Making word longer?
dietercastel opened this issue · 3 comments
Now I'm playing around with Stefann a bit. Your readme was really helpful here! But I guess there's more knobs and dials to it than I expected. Was still wondering is there e.g. a way to make the word you're replacing longer? Also, your examples seem way more crips than my quick shot at it. Got any tips?
About string length
In our demo, the length of the input cannot be changed out of the box. Sorry! However, this feature is essentially GUI specific and it can be implemented by rewriting parts of stefann.py. Unfortunately, it would be quite a bit of work.
About visual quality
Your observation is correct. The released model for FANnet was trained only on uppercase letters. Most of the results shown in the paper involve uppercase letters as well. While it is possible to train a model on lowercase letters easily, we did not include it in final release. Because for uppercase letters, every letter has equal height, but for lowercase letters, individual letters can span across diferent zones (upper / middle / lower). This further complicates the target letter placement.

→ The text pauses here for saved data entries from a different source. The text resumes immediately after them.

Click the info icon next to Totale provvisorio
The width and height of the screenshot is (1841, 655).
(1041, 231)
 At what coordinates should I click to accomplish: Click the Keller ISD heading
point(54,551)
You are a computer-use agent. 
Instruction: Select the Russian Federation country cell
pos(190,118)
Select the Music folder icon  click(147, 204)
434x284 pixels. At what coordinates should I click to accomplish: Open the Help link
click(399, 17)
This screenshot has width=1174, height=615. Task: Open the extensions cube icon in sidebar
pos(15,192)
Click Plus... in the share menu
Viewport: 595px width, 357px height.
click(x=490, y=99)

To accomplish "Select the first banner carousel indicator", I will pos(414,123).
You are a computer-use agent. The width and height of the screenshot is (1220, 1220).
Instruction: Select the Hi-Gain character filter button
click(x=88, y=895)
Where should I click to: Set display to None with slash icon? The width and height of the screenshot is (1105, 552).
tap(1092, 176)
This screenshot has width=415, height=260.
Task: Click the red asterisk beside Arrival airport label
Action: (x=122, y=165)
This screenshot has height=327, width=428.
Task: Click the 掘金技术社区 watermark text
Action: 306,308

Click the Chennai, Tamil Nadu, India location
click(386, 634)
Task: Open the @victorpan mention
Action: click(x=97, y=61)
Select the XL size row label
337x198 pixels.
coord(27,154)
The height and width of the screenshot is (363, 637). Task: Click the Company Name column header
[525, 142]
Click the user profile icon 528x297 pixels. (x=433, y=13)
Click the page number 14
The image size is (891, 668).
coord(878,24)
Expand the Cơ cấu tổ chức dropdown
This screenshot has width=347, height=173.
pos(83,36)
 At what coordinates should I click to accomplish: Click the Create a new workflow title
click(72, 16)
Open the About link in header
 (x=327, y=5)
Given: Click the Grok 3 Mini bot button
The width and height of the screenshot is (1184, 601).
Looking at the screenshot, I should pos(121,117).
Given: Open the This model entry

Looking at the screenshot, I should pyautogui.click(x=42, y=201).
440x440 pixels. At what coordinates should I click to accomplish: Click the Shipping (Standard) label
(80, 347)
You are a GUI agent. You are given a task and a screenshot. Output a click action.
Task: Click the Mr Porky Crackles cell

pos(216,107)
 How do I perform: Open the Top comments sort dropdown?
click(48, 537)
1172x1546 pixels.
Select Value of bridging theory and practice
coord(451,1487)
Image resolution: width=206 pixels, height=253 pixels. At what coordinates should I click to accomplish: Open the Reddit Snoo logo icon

The aim of the paper was to propose a pipeline to address a potentially useful problem (scene text editing) and to show the feasibility and applicability of such a pipeline. At present, there are many limitations exist in STEFANN. The most common issue is unstable generation due to inadequate domain adaptation. STEFANN follows a supervised learning approach with source and target image pairs. It is extremely difficult to prepare such a dataset from scene text images. Thus, STEFANN was trained using synthetic data (Google Fonts). During inference, the quality of generation is heavily affected by noisy artifacts in segmentation stage. It takes some manual efforts to find best possible thresholds during segmentation. Even then not every image produces visually crisp result.
Here are few random examples along with respective tweaks:
Original & Edited Images | Inverse Binarization | Binarization Threshold | Minimum Allowed Contour Area |
---|---|---|---|
No | 180 | 10 | |
No | 165 | 20 | |
Yes | 110 | 25 | |
No | 110 | 10 |
Check out this video for more examples using the sample images.
About string length
Okay, I'm glad it's not required to retrain the network in full for this. Some GUI coding in python is certainly doable! If I get around doing this I'll definitely contribute upstream. :-)
Could you be more specific what code I should look at? Because I'm not yet familiar with the source code some pointers might help. :-)
About visual quality
I see. I took a, signal/noise large, example so the details are of course more visually striking. But it's good to know what the limitations are of the network.
As a workaround maybe there exists a capitalisation NN. That would probably help solve this.
For visual quality I also noticed that deskewing helps a lot.
I did deskewing with this handy deskew tool available on pip/github. It might be helpful to integrate this feature into stefann.